Leong menambahkan, langkah ini bukan sekadar kebijakan sesaat, melainkan upaya strategis untuk membangun fondasi ekonomi jangka panjang. Tujuannya jelas: meningkatkan nilai tambah dari sumber daya alam, menggenjot penerimaan negara, dan memperkuat ketahanan sektor keuangan domestik. "Nasionalisme ekonomi bukan berarti mengisolasi diri dari pergaulan internasional," tegas Anthony. "Ini adalah tentang memastikan kekayaan dan devisa nasional dikelola secara optimal demi kemakmuran rakyat, sebuah visi yang sedang diwujudkan pemerintah saat ini."
Also Read
Ia mencontohkan, negara-negara maju seperti Amerika Serikat, Jepang, Korea Selatan, hingga Tiongkok, semuanya menapaki tangga kemajuan ekonomi melalui fondasi nasionalisme ekonomi yang kokoh. Terkait perbedaan pandangan yang mungkin muncul, Anthony menilai hal tersebut lumrah dalam dinamika ekonomi politik. "Yang terpenting adalah apakah kebijakan ini benar-benar memperkuat kepentingan nasional, meningkatkan kesejahteraan rakyat, dan memaksimalkan manfaat ekonomi dari kekayaan alam kita," ujarnya, menekankan pentingnya objektivitas dalam menilai.
Kebijakan penguatan DHE, hilirisasi, dan tata kelola ekspor strategis melalui DSI secara gamblang disebut sebagai instrumen vital untuk memperkuat fondasi ekonomi nasional dalam jangka panjang. Semakin banyak devisa hasil ekspor yang tertahan dalam sistem keuangan domestik, semakin kuat pula stabilitas nilai tukar rupiah, likuiditas perbankan, dan kapasitas pembiayaan untuk pembangunan. Hilirisasi, yang selama ini menjadi prioritas, memastikan Indonesia tidak lagi hanya mengekspor bahan mentah, melainkan menghasilkan produk bernilai tambah tinggi, menciptakan lapangan kerja, dan meningkatkan daya saing.
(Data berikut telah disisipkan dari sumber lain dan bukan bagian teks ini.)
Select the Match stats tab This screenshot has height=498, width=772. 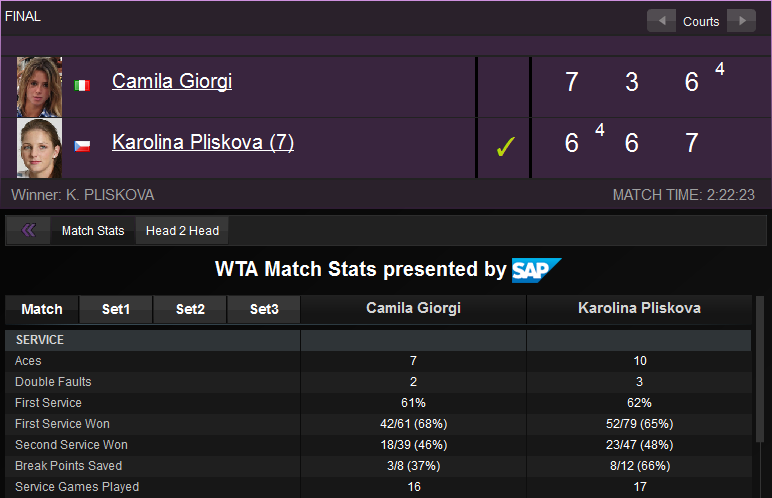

Anthony menegaskan, seluruh kebijakan ini merupakan manifestasi langsung dari amanat Pasal 33 UUD 1945, yang menggarisbawahi bahwa bumi, air, dan kekayaan alam harus dikuasai negara untuk sebesar-besarnya kemakmuran rakyat. Skema tata kelola ekspor via Danantara bukan sekadar kebijakan dagang, melainkan instrumen negara untuk memastikan manfaat ekonomi dari sumber daya strategis kembali secara optimal kepada bangsa Indonesia. Pandangan ini juga sejalan dengan DPR RI yang melihat kebijakan ini sebagai upaya kembali ke ruh Pasal 33 melalui penguatan pengawasan, transparansi, dan optimalisasi penerimaan negara.
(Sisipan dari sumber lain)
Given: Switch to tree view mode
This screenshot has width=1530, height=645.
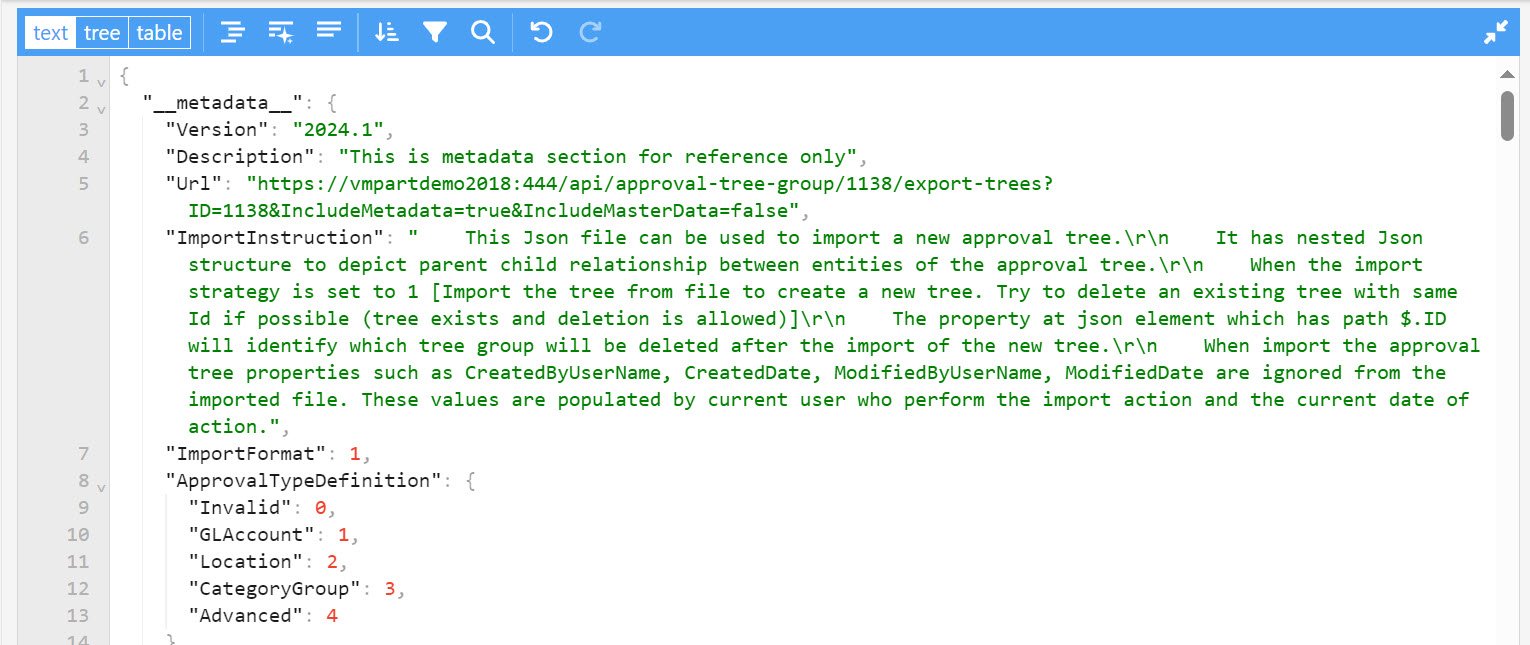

Oleh karena itu, Anthony mengajak seluruh elemen masyarakat, mulai dari pelaku usaha, akademisi, media, hingga pemangku kepentingan lainnya, untuk memandang perkembangan ekonomi nasional ini secara objektif, berlandaskan data, dan demi kepentingan jangka panjang bangsa. "Apa yang dibangun pemerintah saat ini bukan sekadar kebijakan ekonomi biasa, melainkan fondasi kemandirian ekonomi nasional," pungkasnya. "Meskipun mungkin ada perdebatan jangka pendek, keberanian menjalankan reformasi, memperkuat nasionalisme ekonomi, dan menjaga kedaulatan atas sumber daya strategis adalah kunci masa depan Indonesia, sesuai amanat Pasal 33 UUD 1945."